*** Opening Document text ***

Zinc is an essential trace mineral in the human diet that is an important cofactor in the body’s natural antioxidant machinery. It is necessary for anti-inflammatory activity and proper immune function. Zinc deficiency is associated with malnutrition, whereas increased concentrations have been shown to improve inflammation and malnutrition in dialysis patients (Nutrients 2013;22;5:1456-1470).
In dialysis populations, dietary intake of zinc is often low (Perit Dial Int 2012;32:183-191; Am J Clin Nutr 2002;76:569-576). Hemodialysis (HD) patients exhibit reduced zinc levels when malnourished (Biol Trace Elem Res 2009;127:191-199), but the etiology of kidney disease affects the magnitude of zinc deficiency. Interestingly, one study demonstrated that zinc concentrations correlated with uric acid and parathyroid hormone (PTH) (Biol Trace Elem Res 2006;113:209-222).
Zinc is a necessary cofactor in superoxide dismutase, an enzyme necessary for protection against oxidative damage. Studies have found the activity of superoxide dismutase to be lower in dialysis patients (Nutr Hosp 2011;26:1456-1461).
Subsequently, multiple markers of inflammatory and oxidative stress have been shown coincide with low zinc, selenium, and iron levels (Perit Dial Int 2011;31:583-591). In a two-year prospective trial involving dialysis patients, low serum zinc was an independent predictor for increased risk of infection and overall mortality for those with a serum value less than the median of 72.2 μg/dL (Clin Nutr 2012;31:630-636).
A possible future evaluation parameter for zinc status in kidney disease populations involves metallotheionein (MT), a protein involved in heavy metal and free radical protection in renal tissues. In rodent studies, zinc depletion has been shown to decrease zinc and MT levels, whereas repletion upregulates MT concentration without changing zinc levels.

*** Closing Document text ***
*** Opening Extracted material ***

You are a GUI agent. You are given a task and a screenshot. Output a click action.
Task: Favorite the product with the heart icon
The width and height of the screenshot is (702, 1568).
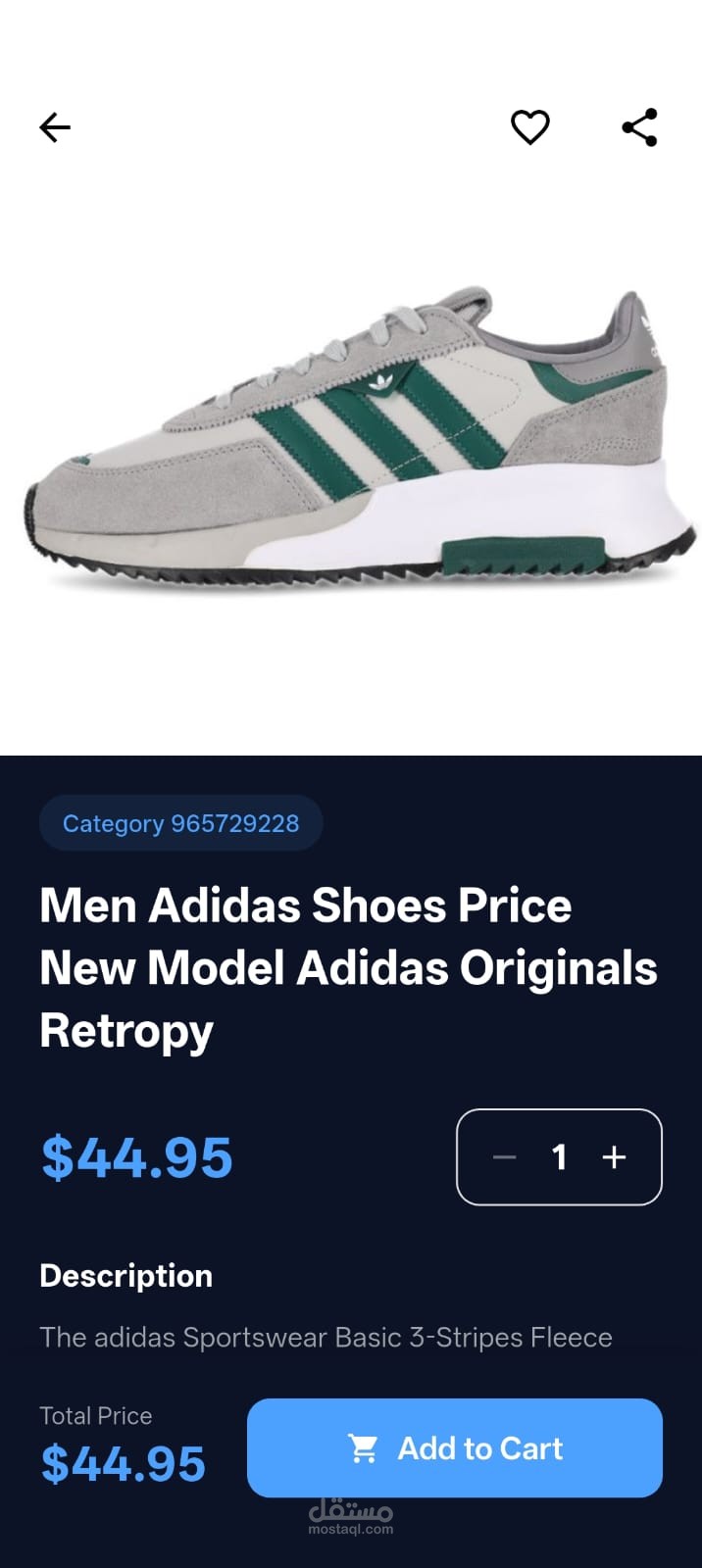[530, 127]
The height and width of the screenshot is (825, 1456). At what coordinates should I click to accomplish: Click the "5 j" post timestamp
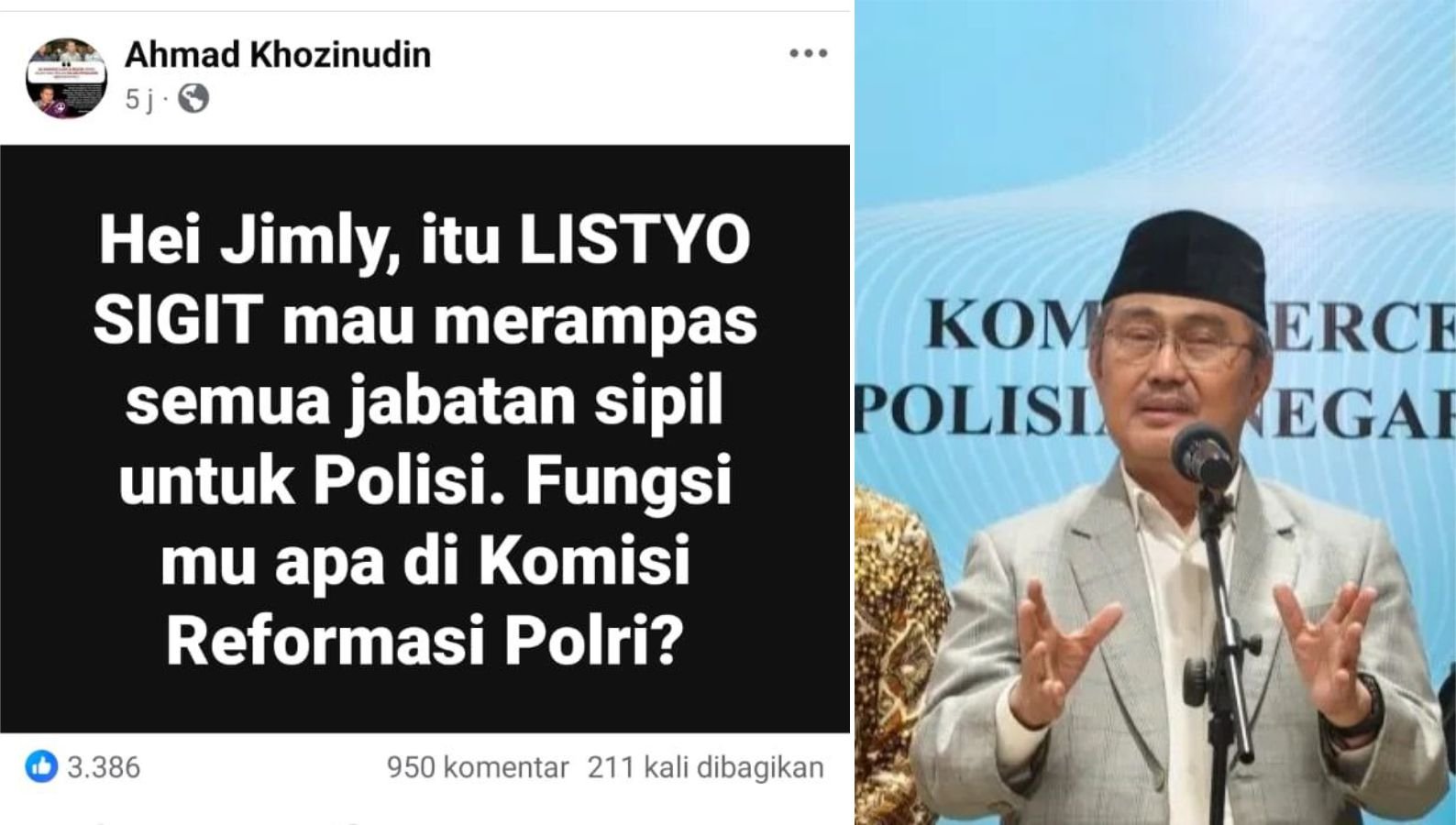(x=138, y=99)
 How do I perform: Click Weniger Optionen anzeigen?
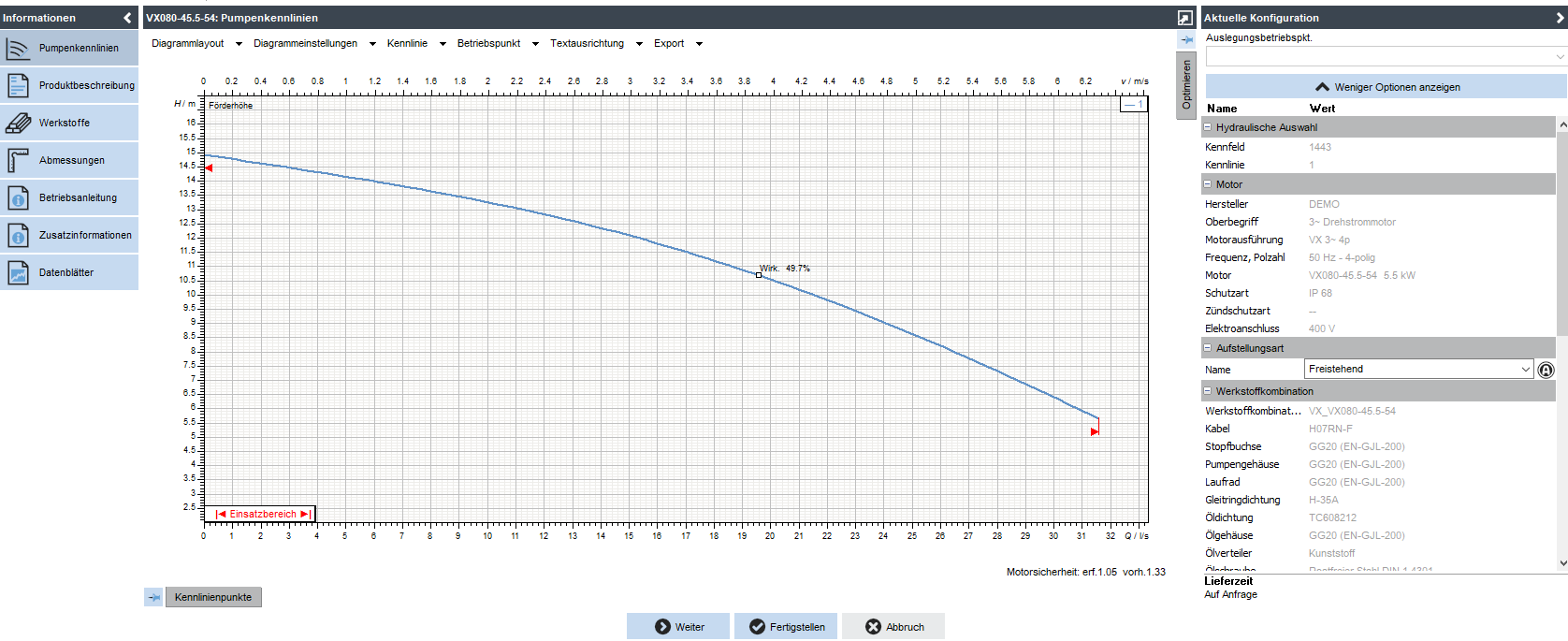tap(1387, 87)
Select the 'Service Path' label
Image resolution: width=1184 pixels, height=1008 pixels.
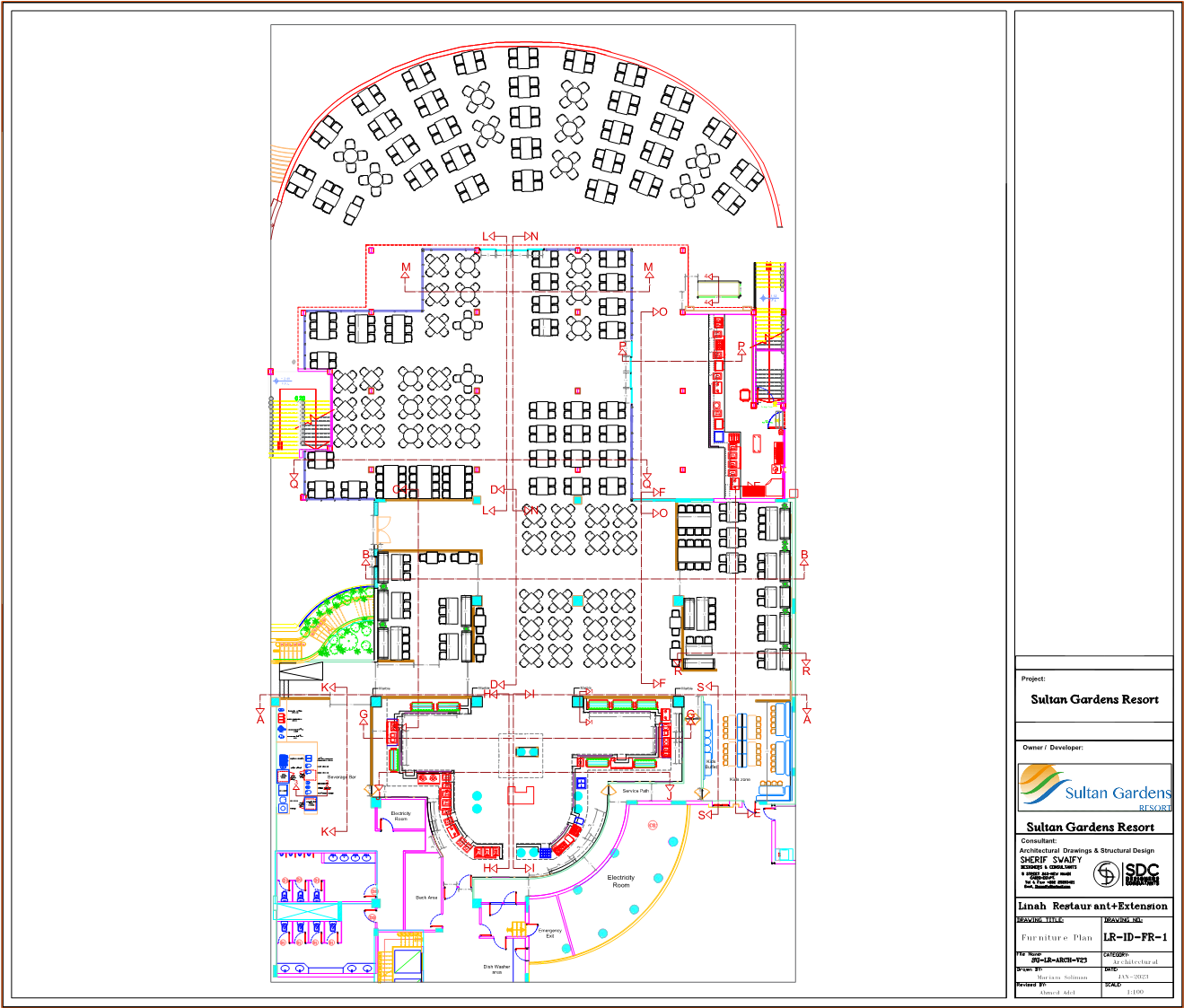[x=636, y=791]
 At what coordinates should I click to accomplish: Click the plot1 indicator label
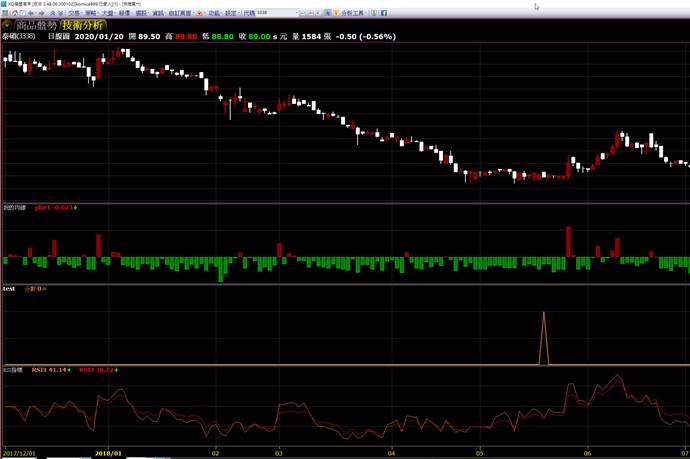tap(42, 207)
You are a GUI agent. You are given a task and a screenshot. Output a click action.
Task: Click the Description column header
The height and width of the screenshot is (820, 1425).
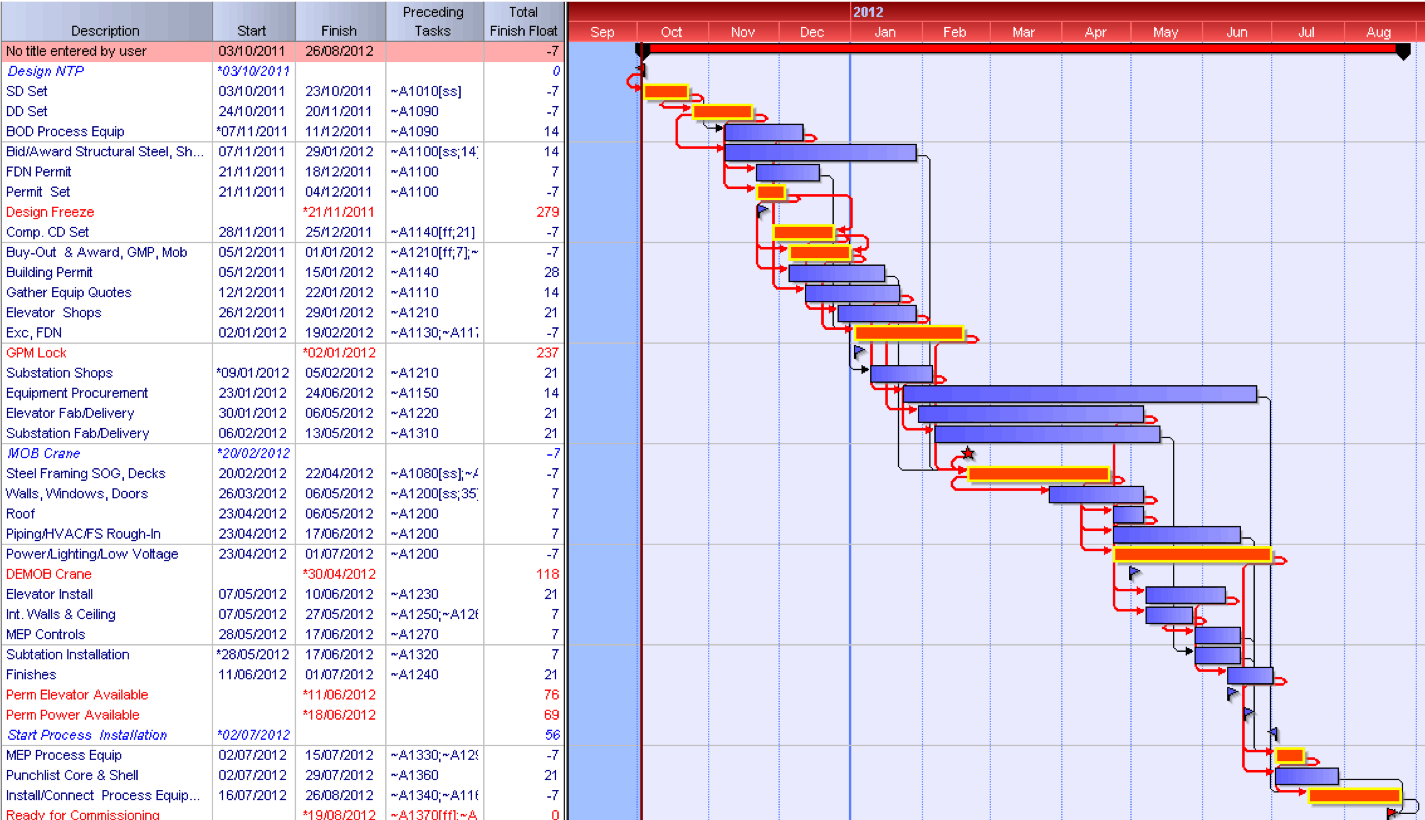click(x=105, y=30)
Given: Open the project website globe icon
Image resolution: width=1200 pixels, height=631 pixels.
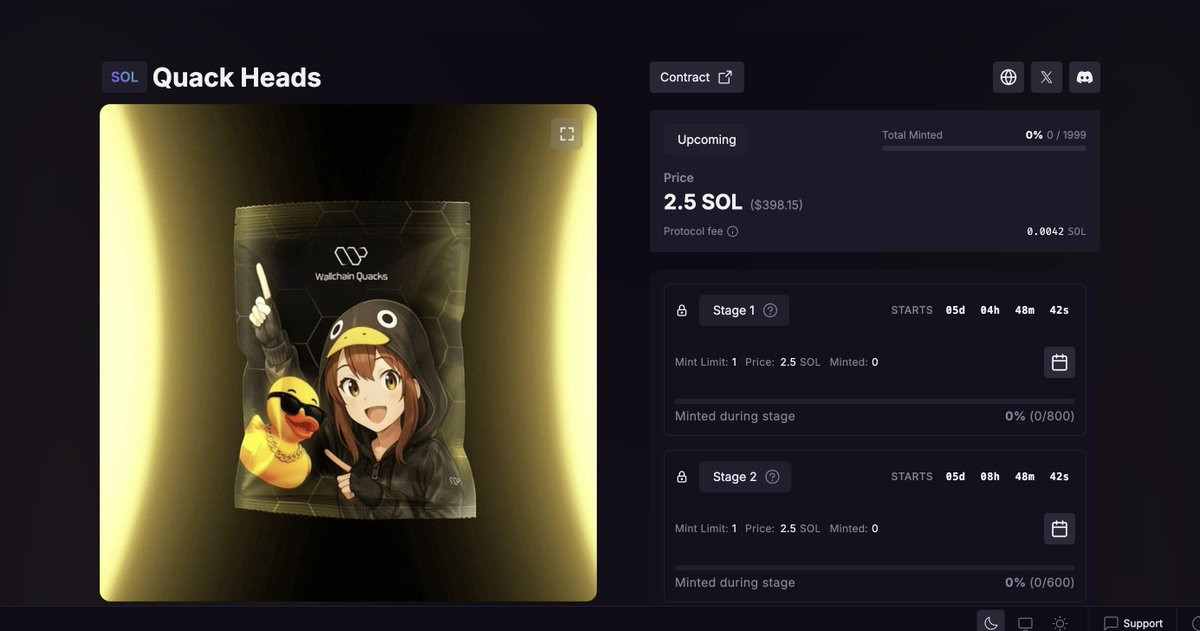Looking at the screenshot, I should pos(1008,77).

*** Closing Extracted material ***

## Your task
Continue the text on zinc in kidney disease, picking up after its final sentence about metallothionein in rodent studies.

## Output for this task
These results could indicate that MT is a more sensitive marker for changes in zinc concentration (J Trace Elem Biol 2009;23:176-182). Renal populations are at increased risk for accumulations of toxic metals, and thus the combined benefit of zinc on immune function and MT function may increase future focus on zinc supplementation for improved health outcomes.
Lead, aluminum protection
Zinc supplementation has been shown to decrease renal lead concentrations while upregulating MT concentrations. Lead is a renal toxicant, and zinc supplementation appears to offer protective effects against this metal (Biometals 2008;21:29-40). Other metals such as elevated plasma aluminum also present risk factors for oxidative stress in dialysis populations (Clin Biochem 2011;44:1309-1314).
In a recent study of zinc-deficient dialysis patients (Nutrients 2013;5:1456-1470), zinc supplementation significantly decreased levels of plasma aluminum and reactive oxygen species and increased plasma zinc and selenium concentrations.
Additionally, zinc supplementation was associated with elevated levels of superoxide dismutase, albumin, and hemoglobin, and reduced levels of the oxidative product malondialdehyde.